“Cura, revolução e esperança”, três palavras absolutamente proibidas quando o tema é Saúde ou Ciência, ensinou-me o jornalista e professor António Granado, que tive a sorte de ter como mentor. Uma lição pouco respeitada por aí, como facilmente se comprova. Quantas vezes já não foi anunciada a cura do cancro, um medicamento revolucionário e a esperança de eliminar grandes males? Faço aqui o mea culpa e admito que talvez uma meia dúzia de vezes, em 20 anos de jornalismo, também eu acabei por safar um título com uma destas muletas infalíveis – apesar de na consciência me pesar a voz do Granado.
Mas como todos as regras, esta também tem as suas exceções.
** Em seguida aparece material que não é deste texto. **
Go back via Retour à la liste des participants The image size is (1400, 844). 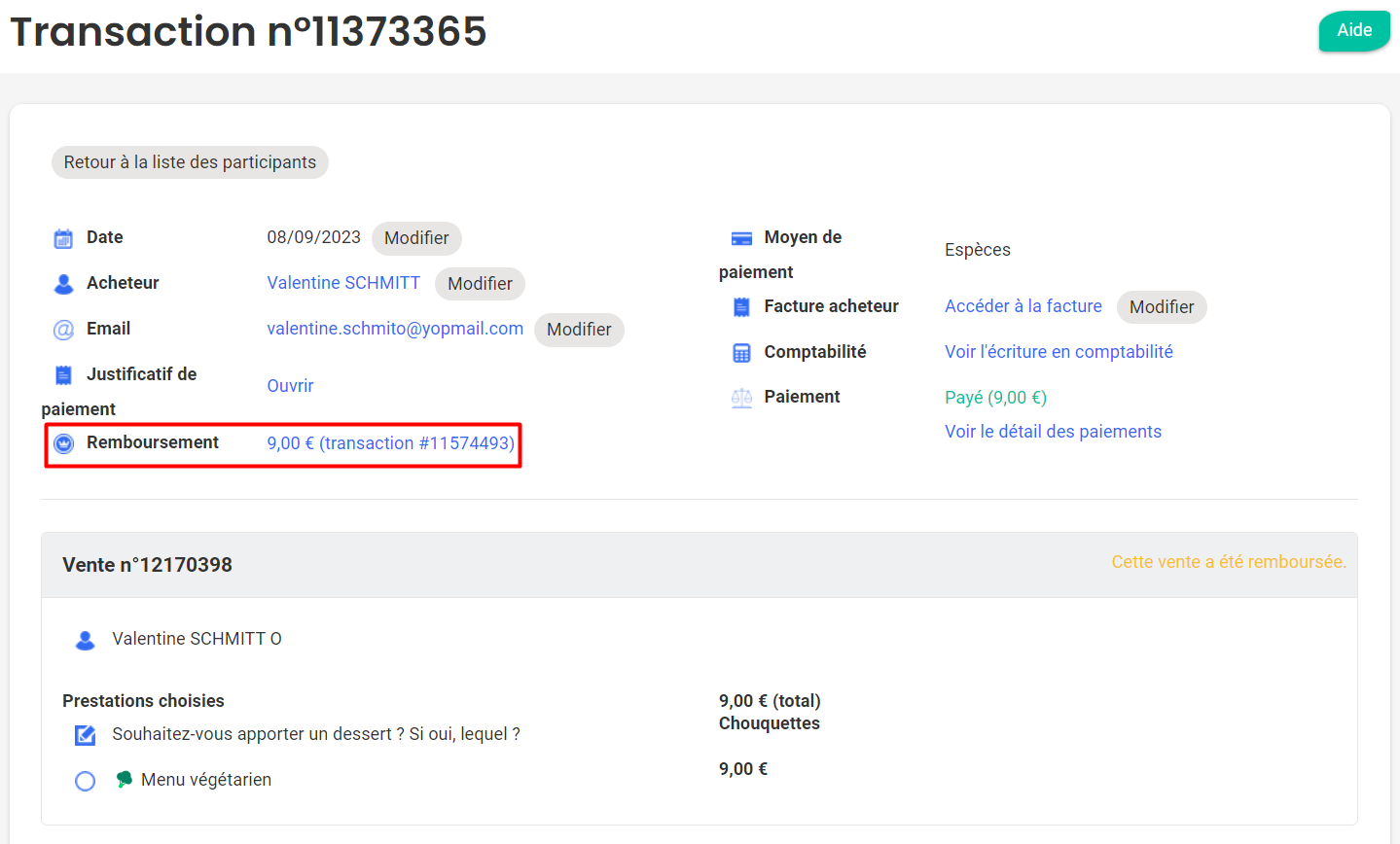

Foi uma revolução o que Einstein fez à Física, o que Watson e Crick provocaram com a publicação, numa simples folha A4, do artigo científico em que descreveram a estrutura em dupla hélice da molécula de ADN, e é bem possível que o sistema de Inteligência Artificial da Google, Deep Learning, venha a provocar uma verdadeira ‘revolução’ na forma como se estudam as proteínas, produzem medicamentos e curam doenças.
Segundo o dogma da Biologia, a coisa acontece assim: molécula de ADN, ou DNA, ARN, ou RNA, proteína. Uma cadeia da vida, seguida pelos mais simples organismos até aos mais complexos. Com a descodificação do genoma, uma empreitada monumental que juntou entidades públicas e privadas, abriram-se portas gigantescas para a compreensão de doenças genéticas, fizeram-se estudos populacionais sem precedentes, desenvolveram-se medicamentos muito eficazes na correção de mutações. ADN tornou-se numa palavra de uso comum.
Do RNAm sabia-se pouco, até que cientistas como Craig Mello, o prémio Nobel de origem açoriana, e outros começaram a perceber que este papel de mero executante do ‘mestre’ ADN não correspondia à realidade do que se passava nas células. Hoje o RNA anda nas bocas do mundo, tudo por conta de uma vacina que nos há de salvar a todos e libertar de máscaras e outros constrangimentos. Falta a proteína. Produzir proteínas é o fim, o objetivo, desta cadeia. Tudo aquilo que importa verdadeiramente nos seres vivos está relacionado com proteínas. São elas as enzimas que controlam a digestão, os níveis de açúcar no sangue, os blocos com que se ‘monta’ um corpo, os catalisadores das infinitas reações químicas que ocorrem a cada momento dentro de cada um de nós. Há já algum tempo que se sabe disso. E vários grupos de investigadores têm-se dedicado a estudar a síntese de proteínas, que se formam pela junção de 22 aminoácidos. E o que já se percebeu foi que não só a quantidade e o tipo de aminoácidos determinam a sua função, mas também a forma como estes estão organizados no espaço tridimensional. Só conhecendo a estrutura 3D da proteína é possível antecipar a sua função.
Até agora, o estudo de uma única proteína, feito por métodos microscópicos complexos e muito caros, podia tardar mais de um ano. O que o algoritmo da Google consegue fazer em apenas alguns minutos e com uma elevada fiabilidade, tornou-se público no início do mês. Se isto não é uma revolução, oh Granado!